Effect of Infill Pattern and Printing Parameters on the Mechanical Properties and Surface Damage Behavior of FFF ‐Printed PLA Parts Under Erichsen Indentation

ABSTRACT This study investigates the influence of printing parameters—layer height, infill density, and infill pattern—on the mechanical performance and surface damage behavior of PLA components fabricated via Fused Filament Fabrication (FFF). The focus is on evaluating how these parameters affect force–displacement characteristics and crack initiation under Erichsen indentation testing. Fifteen parameter combinations were tested using three‐layer heights (0.10, 0.15, 0.20 mm), five infill densities (10%–90%), and seven infill patterns (Grid, Triangles, Cubic, Octet, Concentric, ZigZag, and Cross).
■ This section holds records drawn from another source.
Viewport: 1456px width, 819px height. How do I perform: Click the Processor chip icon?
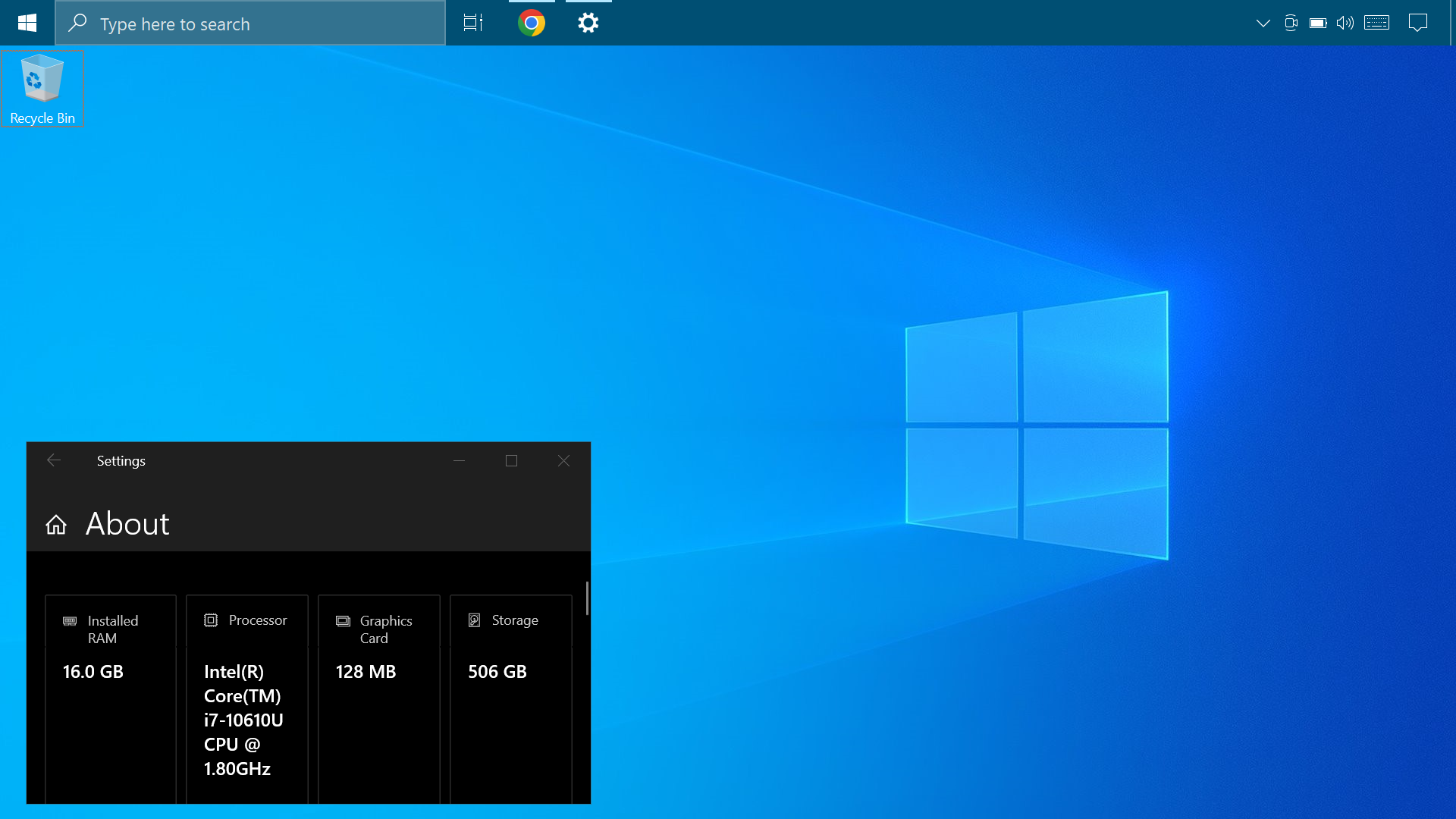211,620
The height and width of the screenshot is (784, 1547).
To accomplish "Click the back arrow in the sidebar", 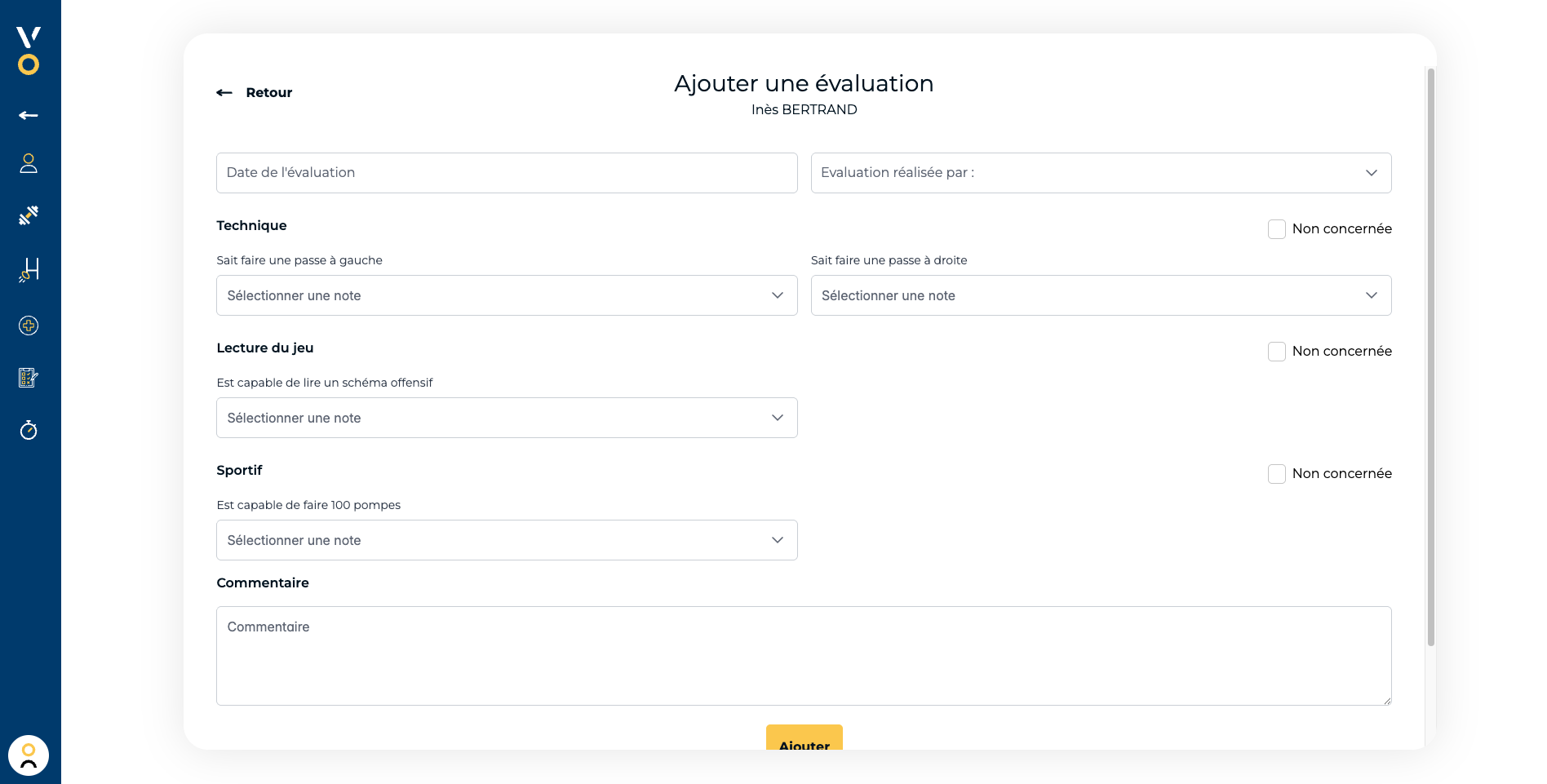I will coord(29,116).
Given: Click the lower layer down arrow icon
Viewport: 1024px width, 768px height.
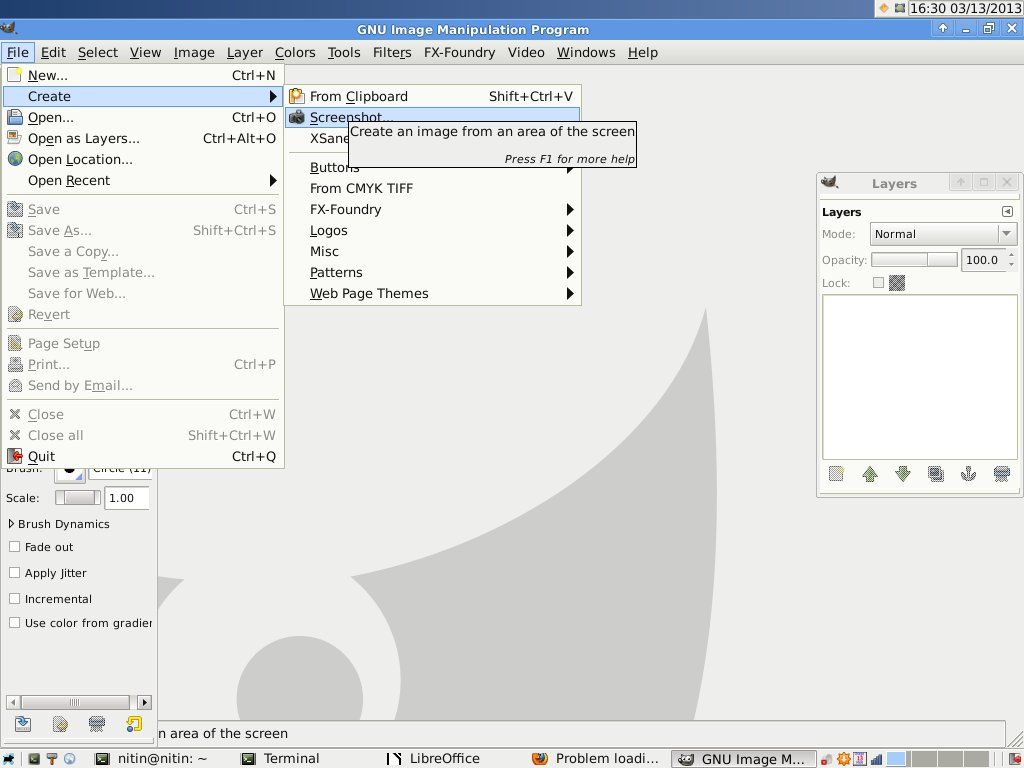Looking at the screenshot, I should pos(903,474).
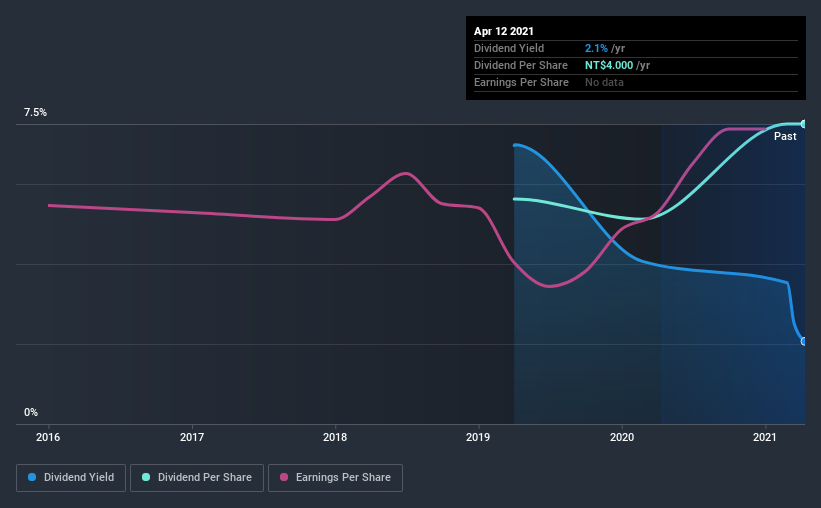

Force–displacement curves, peak force, displacement, and energy absorption were analyzed. Post‐test surface damage was correlated with mechanical results to assess crack propagation and failure behavior. Results showed that increasing layer height raised maximum force but reduced ductility. Higher infill densities enhanced load‐bearing capacity but limited deformation, particularly above 70%. Triangles and Cubic patterns provided superior strength and controlled crack propagation, while Cross and Concentric patterns exhibited early failure. Surface damage analysis revealed that high infill density combined with optimal pattern design guided cracks more symmetrically. This work offers an experimental assessment of how FFF parameters affect both mechanical and failure behavior of PLA under indentation, contributing valuable insights for improving the structural performance of additively manufactured parts.